Render every row below as a numbered list, skipping any blank lines.

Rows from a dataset

>> begin

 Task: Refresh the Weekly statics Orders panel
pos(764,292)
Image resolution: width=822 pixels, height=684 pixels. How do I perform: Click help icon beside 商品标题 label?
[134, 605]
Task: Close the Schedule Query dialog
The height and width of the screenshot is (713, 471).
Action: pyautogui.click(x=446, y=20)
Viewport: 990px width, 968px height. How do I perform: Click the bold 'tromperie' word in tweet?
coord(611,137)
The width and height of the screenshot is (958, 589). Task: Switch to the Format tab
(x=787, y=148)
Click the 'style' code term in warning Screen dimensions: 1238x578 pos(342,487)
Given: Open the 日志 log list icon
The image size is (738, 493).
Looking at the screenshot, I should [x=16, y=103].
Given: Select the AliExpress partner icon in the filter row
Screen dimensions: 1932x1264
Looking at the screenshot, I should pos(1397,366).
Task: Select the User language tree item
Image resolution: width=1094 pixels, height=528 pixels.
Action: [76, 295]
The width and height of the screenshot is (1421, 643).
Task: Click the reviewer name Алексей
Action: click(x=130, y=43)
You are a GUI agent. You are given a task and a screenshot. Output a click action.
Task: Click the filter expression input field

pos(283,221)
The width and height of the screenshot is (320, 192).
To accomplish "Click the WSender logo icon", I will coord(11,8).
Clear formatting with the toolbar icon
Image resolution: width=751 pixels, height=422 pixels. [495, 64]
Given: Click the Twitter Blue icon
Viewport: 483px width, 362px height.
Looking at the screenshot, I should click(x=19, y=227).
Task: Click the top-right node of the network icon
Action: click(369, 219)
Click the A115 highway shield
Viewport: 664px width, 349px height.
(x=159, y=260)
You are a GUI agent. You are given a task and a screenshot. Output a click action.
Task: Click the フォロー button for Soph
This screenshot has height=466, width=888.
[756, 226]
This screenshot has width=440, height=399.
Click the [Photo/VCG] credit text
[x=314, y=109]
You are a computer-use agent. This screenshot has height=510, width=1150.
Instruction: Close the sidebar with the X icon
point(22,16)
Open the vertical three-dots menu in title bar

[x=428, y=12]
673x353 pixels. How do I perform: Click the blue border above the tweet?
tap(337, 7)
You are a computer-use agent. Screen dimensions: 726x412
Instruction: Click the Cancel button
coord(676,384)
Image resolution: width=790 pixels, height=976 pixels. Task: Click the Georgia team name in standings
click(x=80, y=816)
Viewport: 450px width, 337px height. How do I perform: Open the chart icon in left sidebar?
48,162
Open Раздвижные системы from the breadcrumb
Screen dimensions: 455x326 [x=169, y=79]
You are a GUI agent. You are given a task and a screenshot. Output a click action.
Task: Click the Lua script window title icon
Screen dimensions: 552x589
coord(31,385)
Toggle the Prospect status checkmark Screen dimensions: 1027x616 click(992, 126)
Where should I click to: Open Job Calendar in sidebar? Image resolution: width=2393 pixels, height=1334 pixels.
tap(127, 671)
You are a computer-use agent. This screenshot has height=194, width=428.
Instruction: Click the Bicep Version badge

>> end

### RESULT OF THIS EXERCISE
1.  Task: Refresh the Weekly statics Orders panel
2. pos(764,292)
3. Image resolution: width=822 pixels, height=684 pixels. How do I perform: Click help icon beside 商品标题 label?
4. [134, 605]
5. Task: Close the Schedule Query dialog
6. The height and width of the screenshot is (713, 471).
7. Action: pyautogui.click(x=446, y=20)
8. Viewport: 990px width, 968px height. How do I perform: Click the bold 'tromperie' word in tweet?
9. coord(611,137)
10. The width and height of the screenshot is (958, 589). Task: Switch to the Format tab
11. (x=787, y=148)
12. Click the 'style' code term in warning Screen dimensions: 1238x578 pos(342,487)
13. Given: Open the 日志 log list icon
14. The image size is (738, 493).
15. Looking at the screenshot, I should [x=16, y=103].
16. Given: Select the AliExpress partner icon in the filter row
17. Screen dimensions: 1932x1264
18. Looking at the screenshot, I should pos(1397,366).
19. Task: Select the User language tree item
20. Image resolution: width=1094 pixels, height=528 pixels.
21. Action: [76, 295]
22. The width and height of the screenshot is (1421, 643).
23. Task: Click the reviewer name Алексей
24. Action: click(x=130, y=43)
25. You are a GUI agent. You are given a task and a screenshot. Output a click action.
26. Task: Click the filter expression input field
27. pos(283,221)
28. The width and height of the screenshot is (320, 192).
29. To accomplish "Click the WSender logo icon", I will coord(11,8).
30. Clear formatting with the toolbar icon
31. Image resolution: width=751 pixels, height=422 pixels. [495, 64]
32. Given: Click the Twitter Blue icon
33. Viewport: 483px width, 362px height.
34. Looking at the screenshot, I should click(x=19, y=227).
35. Task: Click the top-right node of the network icon
36. Action: click(369, 219)
37. Click the A115 highway shield
38. Viewport: 664px width, 349px height.
39. (x=159, y=260)
40. You are a GUI agent. You are given a task and a screenshot. Output a click action.
41. Task: Click the フォロー button for Soph
42. This screenshot has height=466, width=888.
43. [756, 226]
44. This screenshot has width=440, height=399.
45. Click the [Photo/VCG] credit text
46. [x=314, y=109]
47. You are a computer-use agent. This screenshot has height=510, width=1150.
48. Instruction: Close the sidebar with the X icon
49. point(22,16)
50. Open the vertical three-dots menu in title bar
51. [x=428, y=12]
52. 673x353 pixels. How do I perform: Click the blue border above the tweet?
53. tap(337, 7)
54. You are a computer-use agent. Screen dimensions: 726x412
55. Instruction: Click the Cancel button
56. coord(676,384)
57. Image resolution: width=790 pixels, height=976 pixels. Task: Click the Georgia team name in standings
58. click(x=80, y=816)
59. Viewport: 450px width, 337px height. How do I perform: Open the chart icon in left sidebar?
60. 48,162
61. Open Раздвижные системы from the breadcrumb
62. Screen dimensions: 455x326 [x=169, y=79]
63. You are a GUI agent. You are given a task and a screenshot. Output a click action.
64. Task: Click the Lua script window title icon
65. Screen dimensions: 552x589
66. coord(31,385)
67. Toggle the Prospect status checkmark Screen dimensions: 1027x616 click(992, 126)
68. Where should I click to: Open Job Calendar in sidebar? Image resolution: width=2393 pixels, height=1334 pixels.
69. tap(127, 671)
70. You are a computer-use agent. This screenshot has height=194, width=428.
71. Instruction: Click the Bicep Version badge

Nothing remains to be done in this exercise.